Stored items:
-.-.-

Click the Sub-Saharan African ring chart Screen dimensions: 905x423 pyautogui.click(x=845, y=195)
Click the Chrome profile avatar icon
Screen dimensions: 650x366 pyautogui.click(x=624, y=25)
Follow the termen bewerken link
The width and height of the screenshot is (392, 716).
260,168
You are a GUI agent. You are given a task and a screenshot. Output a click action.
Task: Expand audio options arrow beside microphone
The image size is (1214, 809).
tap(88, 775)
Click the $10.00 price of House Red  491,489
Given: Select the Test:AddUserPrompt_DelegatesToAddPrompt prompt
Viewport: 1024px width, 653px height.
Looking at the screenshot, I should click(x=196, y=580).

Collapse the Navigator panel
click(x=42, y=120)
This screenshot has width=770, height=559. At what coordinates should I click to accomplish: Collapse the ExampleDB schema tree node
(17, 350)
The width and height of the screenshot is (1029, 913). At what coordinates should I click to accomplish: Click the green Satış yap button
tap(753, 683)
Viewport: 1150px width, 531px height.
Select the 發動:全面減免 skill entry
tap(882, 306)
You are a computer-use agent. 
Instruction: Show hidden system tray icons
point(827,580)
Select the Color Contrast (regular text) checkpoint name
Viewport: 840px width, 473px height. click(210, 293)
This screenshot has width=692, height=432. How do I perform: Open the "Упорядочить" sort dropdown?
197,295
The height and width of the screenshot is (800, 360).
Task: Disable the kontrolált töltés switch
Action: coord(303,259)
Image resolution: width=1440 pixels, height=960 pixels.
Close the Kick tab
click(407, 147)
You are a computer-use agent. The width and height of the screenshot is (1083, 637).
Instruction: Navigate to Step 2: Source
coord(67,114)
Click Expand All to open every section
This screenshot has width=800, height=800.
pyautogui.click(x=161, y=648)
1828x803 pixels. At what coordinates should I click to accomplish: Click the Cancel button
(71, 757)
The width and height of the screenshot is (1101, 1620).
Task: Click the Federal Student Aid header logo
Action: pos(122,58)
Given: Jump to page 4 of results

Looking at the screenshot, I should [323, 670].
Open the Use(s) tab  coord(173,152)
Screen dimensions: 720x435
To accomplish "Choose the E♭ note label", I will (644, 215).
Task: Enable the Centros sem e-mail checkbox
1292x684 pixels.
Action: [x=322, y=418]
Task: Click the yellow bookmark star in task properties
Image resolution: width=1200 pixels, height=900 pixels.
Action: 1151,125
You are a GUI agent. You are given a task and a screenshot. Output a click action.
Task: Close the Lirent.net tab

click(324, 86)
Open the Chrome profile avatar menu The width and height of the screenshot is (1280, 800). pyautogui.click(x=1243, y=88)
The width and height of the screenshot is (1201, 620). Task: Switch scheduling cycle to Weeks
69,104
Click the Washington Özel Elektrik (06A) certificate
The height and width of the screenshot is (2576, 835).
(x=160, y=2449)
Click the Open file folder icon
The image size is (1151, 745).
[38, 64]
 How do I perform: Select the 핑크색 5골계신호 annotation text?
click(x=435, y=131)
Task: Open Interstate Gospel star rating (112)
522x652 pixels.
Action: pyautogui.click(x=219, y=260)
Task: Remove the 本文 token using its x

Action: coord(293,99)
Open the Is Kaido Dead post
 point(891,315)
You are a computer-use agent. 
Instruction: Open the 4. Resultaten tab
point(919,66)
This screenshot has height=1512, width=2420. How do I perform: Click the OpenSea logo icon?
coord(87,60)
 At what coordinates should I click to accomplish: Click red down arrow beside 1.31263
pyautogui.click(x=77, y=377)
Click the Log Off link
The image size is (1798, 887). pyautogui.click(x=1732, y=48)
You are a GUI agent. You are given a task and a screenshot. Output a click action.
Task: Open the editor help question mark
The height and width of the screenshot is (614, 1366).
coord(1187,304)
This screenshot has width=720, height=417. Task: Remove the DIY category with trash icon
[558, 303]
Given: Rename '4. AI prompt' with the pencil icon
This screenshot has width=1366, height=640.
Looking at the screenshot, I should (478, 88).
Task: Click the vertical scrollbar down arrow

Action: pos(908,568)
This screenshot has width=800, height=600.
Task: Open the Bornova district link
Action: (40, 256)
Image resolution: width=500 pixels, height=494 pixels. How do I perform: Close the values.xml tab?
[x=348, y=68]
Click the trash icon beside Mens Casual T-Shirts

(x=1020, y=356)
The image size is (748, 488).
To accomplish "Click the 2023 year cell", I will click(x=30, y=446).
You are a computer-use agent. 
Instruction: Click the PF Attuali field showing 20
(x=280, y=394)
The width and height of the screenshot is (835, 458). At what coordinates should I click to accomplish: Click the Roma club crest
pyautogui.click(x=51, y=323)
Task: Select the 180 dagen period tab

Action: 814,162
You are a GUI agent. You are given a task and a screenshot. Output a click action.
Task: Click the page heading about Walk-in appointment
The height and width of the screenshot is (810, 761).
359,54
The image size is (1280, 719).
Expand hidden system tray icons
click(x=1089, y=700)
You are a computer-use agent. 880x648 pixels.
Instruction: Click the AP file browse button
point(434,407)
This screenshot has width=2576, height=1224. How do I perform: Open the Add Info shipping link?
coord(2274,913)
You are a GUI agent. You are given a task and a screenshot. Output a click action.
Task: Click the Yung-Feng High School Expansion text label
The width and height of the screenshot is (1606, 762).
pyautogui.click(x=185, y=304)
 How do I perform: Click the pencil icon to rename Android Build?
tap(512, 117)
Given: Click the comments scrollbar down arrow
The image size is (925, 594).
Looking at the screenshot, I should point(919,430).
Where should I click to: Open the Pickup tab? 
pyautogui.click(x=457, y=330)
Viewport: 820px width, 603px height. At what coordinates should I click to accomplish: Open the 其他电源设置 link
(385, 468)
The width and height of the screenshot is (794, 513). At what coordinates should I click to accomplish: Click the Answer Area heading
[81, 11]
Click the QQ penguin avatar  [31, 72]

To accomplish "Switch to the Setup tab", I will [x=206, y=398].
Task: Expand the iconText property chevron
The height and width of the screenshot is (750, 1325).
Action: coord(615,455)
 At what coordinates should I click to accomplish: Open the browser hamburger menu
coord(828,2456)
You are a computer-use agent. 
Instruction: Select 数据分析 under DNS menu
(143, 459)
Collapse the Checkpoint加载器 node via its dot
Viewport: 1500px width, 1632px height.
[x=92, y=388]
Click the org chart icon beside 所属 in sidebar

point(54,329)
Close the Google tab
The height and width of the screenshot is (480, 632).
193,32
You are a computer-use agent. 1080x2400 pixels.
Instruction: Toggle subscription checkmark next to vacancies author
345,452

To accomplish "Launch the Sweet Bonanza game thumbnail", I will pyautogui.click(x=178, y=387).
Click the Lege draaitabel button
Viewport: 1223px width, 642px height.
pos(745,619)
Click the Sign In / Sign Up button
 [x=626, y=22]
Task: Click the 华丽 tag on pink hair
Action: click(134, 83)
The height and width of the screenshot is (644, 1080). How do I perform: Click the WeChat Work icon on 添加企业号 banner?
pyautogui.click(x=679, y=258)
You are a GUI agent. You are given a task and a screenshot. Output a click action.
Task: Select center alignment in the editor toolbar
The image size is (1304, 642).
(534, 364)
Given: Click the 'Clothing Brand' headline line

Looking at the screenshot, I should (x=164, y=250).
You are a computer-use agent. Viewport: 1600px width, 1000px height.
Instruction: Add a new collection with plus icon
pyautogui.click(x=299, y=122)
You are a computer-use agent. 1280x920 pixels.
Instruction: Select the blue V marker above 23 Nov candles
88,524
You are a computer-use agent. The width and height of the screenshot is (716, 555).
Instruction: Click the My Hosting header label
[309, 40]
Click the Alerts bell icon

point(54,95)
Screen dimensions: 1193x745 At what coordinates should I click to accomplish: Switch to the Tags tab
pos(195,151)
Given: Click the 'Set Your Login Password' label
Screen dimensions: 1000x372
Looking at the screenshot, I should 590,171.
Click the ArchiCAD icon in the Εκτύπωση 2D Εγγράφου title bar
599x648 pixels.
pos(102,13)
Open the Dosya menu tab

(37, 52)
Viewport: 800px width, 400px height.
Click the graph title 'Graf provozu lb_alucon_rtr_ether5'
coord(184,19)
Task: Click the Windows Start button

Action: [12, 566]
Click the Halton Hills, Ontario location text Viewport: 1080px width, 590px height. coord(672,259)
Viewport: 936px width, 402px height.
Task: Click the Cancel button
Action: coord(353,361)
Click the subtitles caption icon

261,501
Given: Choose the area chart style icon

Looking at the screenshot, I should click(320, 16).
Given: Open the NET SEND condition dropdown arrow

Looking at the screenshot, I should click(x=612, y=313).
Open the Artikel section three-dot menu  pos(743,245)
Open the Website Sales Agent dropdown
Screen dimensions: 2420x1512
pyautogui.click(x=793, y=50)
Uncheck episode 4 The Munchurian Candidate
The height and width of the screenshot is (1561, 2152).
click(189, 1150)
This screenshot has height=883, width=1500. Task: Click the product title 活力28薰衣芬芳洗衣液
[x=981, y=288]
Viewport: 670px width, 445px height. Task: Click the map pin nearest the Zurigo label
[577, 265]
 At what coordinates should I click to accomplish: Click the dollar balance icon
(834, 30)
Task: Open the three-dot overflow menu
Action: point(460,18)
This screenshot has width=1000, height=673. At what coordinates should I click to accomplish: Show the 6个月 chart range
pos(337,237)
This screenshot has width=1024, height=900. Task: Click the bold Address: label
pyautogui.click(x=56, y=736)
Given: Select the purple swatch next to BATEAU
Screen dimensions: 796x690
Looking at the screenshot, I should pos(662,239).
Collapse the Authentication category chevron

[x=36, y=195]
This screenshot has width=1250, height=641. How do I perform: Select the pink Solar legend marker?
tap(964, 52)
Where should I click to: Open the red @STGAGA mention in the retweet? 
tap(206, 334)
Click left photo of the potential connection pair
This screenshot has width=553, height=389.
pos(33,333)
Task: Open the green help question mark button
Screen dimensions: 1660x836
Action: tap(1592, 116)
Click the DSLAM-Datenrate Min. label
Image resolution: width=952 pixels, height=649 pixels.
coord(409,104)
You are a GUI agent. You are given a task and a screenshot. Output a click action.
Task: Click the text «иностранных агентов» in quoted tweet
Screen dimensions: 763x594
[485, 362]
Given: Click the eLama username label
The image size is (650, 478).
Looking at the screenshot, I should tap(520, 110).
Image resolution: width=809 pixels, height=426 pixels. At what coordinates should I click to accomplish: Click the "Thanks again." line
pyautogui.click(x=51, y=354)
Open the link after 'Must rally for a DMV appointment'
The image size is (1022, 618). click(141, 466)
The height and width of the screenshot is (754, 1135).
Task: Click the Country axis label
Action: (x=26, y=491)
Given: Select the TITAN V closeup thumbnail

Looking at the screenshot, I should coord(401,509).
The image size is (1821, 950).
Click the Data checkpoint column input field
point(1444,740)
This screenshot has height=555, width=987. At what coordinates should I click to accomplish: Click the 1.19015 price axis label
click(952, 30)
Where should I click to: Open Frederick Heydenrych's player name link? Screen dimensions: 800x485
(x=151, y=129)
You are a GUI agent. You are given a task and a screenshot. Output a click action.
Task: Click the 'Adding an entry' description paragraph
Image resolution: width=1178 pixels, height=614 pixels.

-.-.-

> _What to do_:
The word "editor" may appear in several lines of the data; copy every line where it does.

> _Result of this task_:
Task: Open the editor help question mark
Task: Select center alignment in the editor toolbar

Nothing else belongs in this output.